On the enclosure of such a manor the common flock was broken up, and the position of the small farmer became untenable. It is true, says our author, that he has the convenience of having his arable land in fewer pieces; but if he has his 18 acres all in one piece instead of in 20, he cannot plough them with fewer than the three horses he previously ploughed with. Then he has no enclosure to put his horses in; he no longer has the common to turn them on. His right on the down would entitle him to an allotment of sheepdown of about 20 acres, perhaps two miles from home. This is too small for him to be able to take it up, so he accepts instead an increase of arable land. But now he has no down on which to feed his sheep, no common shepherd to take charge of his sheep, which are too few to enable him individually to employ a shepherd. He, therefore, must part with his flock and then has no sheep to manure his land; further, having no cow-common, and very little pasture land, he cannot keep cows to make dung with his straw. Lastly, the arable land being in general entirely unsuited to turn to grass, he is prevented from enclosing his allotment, and laying it down in pasture.[59] Obviously in such circumstances the small farmer, after for a few years raising diminishing crops from his impoverished arable land, must succumb, and in some cases help as a labourer to till his fields for another man, in other cases drift to the towns or enlist.
The contemporaneous decay of rural manufacturing industry,[60] of course, greatly aggravated the depopulating effects of enclosure. It may even have precipitated enclosure by weakening the position of the small farmer during the period of the French wars: during a time, that is, in which a combination of causes, apart from enclosure, was favouring the extension of large farms at the expense of small farms.[61]

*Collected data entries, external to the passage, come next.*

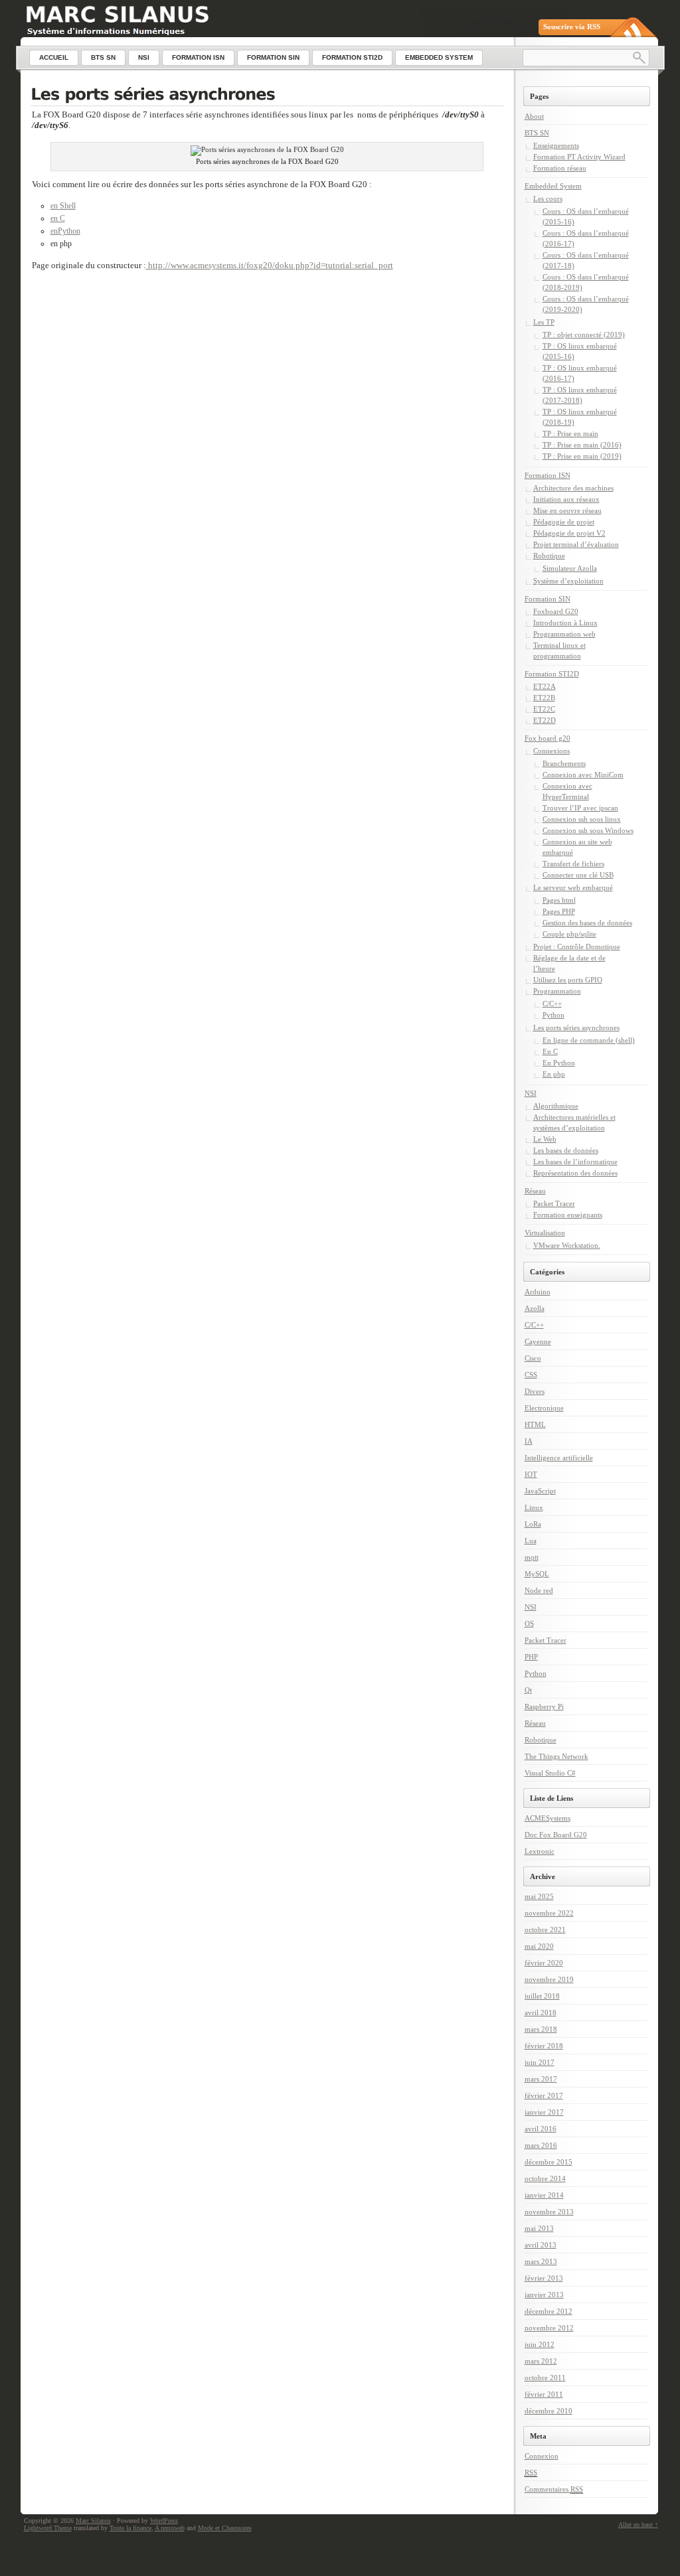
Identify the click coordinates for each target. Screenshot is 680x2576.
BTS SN (537, 133)
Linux (534, 1507)
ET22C (544, 709)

- [60] “The villages down this Valley of Avon, and indeed, it was the same in almost every part of this county, and in the North and West of Hampshire also, used to have great employment for the women and children in the carding and spinning of wool for the making of broadcloth. This was a very general employment for the women and girls, but it is now wholly gone.” (Cobbett, “Rural Rides,” p. 385, 1830 edition, written August, 1826.)
- [61] These causes were (a) the great fluctuations in prices of agricultural produce; (b) the custom of using poor relief as a supplement to agricultural wages. The way in which these operated is ably dealt with by Dr. Cunningham.
In the south-east of Wiltshire, then, enclosure was followed by no increase of pasture farming, but it was followed by local depopulation. Whether the depopulation was merely local, or national as well, would depend upon whether, after enclosure, the total production of food of the parish were increased or diminished. Thomas Davis tells us that in many cases it was diminished, the reason, no doubt, being that there was a lack of farmers with sufficient enterprise and control of capital to absorb the small farms, as their occupiers began to drift towards bankruptcy. That such a result as this was felt to be an impending danger is shown by his statement:—“In some late inclosures allotments of arable land to small farmers have been set out adjoining to each other, directing the same to remain in an uninclosed state with a common right of sheep-feed over the whole, and a common allotment of down land and another of water-meadows, and some inclosed pasture to each if necessary.”